(ASSIGNMENT): The answer must be every line of the records in which the string "will" appears.

(Saved data entries):
+ + + + +

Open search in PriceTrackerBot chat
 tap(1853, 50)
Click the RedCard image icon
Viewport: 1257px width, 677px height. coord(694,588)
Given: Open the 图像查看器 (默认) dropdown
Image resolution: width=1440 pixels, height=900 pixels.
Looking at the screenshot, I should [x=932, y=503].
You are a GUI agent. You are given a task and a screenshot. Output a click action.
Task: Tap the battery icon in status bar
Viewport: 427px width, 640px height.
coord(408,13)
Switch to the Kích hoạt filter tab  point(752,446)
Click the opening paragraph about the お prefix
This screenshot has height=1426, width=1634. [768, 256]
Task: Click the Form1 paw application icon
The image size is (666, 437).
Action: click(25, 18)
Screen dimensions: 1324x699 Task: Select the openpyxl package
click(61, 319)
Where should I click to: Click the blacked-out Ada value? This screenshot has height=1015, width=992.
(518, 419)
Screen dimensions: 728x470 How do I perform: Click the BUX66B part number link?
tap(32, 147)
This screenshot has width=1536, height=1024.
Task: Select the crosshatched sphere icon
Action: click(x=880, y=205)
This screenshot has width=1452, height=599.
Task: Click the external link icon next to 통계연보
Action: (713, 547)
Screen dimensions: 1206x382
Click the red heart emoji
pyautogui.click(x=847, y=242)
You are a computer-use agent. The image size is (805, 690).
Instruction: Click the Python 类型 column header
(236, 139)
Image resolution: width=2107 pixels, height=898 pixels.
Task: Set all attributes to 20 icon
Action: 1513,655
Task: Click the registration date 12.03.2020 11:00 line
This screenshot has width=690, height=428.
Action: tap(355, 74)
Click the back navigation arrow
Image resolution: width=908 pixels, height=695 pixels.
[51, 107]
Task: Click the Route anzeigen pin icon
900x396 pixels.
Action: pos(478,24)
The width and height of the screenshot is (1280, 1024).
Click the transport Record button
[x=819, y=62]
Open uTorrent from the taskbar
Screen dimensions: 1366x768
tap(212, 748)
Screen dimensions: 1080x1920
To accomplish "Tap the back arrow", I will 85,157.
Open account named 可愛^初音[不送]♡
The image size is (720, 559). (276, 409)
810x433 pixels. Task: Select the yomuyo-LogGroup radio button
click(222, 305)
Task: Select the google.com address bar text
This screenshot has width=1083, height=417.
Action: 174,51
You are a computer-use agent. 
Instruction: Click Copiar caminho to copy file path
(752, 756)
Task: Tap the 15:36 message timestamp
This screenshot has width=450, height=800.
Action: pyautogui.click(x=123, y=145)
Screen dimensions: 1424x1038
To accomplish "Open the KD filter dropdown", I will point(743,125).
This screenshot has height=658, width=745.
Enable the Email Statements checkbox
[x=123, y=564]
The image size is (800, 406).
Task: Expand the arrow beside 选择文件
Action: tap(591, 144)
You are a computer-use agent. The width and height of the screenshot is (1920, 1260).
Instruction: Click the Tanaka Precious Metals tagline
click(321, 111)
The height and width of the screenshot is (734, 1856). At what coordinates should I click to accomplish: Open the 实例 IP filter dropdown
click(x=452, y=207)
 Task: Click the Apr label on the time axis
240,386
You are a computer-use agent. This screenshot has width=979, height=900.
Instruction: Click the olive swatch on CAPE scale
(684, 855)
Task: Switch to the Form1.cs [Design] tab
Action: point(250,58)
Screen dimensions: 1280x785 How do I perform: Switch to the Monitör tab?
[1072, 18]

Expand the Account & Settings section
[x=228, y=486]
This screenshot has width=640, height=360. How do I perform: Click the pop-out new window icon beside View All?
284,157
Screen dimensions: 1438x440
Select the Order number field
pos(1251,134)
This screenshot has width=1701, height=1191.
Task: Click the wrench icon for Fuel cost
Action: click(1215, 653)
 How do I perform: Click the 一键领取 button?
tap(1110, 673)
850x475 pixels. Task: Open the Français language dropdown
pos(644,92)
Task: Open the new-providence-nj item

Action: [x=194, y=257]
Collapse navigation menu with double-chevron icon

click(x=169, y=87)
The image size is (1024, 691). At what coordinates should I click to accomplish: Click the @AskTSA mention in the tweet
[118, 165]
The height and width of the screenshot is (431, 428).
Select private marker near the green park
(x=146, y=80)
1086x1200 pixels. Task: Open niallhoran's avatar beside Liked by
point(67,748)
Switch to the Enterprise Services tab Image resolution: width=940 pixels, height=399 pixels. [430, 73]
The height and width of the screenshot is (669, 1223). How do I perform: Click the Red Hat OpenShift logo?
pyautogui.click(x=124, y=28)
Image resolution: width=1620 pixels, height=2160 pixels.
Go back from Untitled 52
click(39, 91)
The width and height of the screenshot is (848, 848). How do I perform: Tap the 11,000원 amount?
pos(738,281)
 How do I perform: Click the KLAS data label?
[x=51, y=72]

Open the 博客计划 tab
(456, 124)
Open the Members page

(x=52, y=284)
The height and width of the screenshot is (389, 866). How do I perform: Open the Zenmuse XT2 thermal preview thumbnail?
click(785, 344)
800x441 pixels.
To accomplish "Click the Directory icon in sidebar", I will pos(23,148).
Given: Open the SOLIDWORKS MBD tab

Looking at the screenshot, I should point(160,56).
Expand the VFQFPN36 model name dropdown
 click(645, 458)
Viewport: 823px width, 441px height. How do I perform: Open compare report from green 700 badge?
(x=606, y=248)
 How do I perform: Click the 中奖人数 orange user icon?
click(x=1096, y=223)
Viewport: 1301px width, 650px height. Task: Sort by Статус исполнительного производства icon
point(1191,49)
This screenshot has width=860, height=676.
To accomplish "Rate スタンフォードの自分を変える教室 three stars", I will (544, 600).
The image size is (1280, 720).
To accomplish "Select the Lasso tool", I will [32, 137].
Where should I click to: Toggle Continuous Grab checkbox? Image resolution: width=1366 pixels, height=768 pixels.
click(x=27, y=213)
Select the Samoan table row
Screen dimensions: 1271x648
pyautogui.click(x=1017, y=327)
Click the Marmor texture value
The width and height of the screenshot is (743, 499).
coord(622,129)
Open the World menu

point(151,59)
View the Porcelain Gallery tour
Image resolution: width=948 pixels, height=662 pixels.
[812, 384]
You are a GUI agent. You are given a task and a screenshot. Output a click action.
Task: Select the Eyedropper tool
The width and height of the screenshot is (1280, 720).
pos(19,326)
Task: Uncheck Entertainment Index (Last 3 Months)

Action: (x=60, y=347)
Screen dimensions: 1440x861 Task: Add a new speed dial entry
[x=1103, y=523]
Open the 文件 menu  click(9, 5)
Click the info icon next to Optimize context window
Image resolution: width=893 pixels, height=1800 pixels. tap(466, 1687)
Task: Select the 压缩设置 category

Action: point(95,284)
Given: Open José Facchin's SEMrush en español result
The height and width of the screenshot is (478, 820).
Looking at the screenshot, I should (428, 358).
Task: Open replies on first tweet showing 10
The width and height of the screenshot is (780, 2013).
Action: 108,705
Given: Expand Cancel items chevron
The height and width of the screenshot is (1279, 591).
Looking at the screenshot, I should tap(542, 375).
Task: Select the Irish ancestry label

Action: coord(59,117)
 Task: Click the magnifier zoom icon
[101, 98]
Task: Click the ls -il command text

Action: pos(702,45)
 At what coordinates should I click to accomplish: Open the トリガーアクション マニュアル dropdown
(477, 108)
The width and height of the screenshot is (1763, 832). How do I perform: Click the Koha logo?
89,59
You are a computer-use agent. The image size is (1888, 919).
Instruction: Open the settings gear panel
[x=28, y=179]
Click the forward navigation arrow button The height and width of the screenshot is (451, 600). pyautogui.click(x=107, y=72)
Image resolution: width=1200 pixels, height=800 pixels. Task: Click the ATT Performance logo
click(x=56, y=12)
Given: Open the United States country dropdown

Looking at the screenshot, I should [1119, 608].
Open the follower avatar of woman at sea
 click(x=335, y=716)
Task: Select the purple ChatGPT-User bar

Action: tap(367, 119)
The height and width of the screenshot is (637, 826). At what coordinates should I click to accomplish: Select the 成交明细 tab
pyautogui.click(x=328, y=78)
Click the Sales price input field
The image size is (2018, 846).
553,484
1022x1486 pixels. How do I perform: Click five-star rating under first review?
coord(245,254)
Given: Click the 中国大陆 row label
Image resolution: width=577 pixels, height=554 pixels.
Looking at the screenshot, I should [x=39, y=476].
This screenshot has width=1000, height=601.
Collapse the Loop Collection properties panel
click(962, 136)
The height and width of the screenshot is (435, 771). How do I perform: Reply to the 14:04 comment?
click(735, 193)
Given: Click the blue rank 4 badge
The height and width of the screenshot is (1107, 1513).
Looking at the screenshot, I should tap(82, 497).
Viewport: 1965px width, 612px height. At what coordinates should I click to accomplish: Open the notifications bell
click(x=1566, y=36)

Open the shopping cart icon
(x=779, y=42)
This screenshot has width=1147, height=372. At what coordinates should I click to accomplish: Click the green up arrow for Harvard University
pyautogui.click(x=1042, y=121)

+ + + + +

(TASK RESPONSE):
To accomplish "Tap the back arrow", I will 85,157.
To accomplish "Open the KD filter dropdown", I will point(743,125).
To accomplish "Click the Directory icon in sidebar", I will pos(23,148).
To accomplish "Rate スタンフォードの自分を変える教室 three stars", I will (544, 600).
To accomplish "Select the Lasso tool", I will [32, 137].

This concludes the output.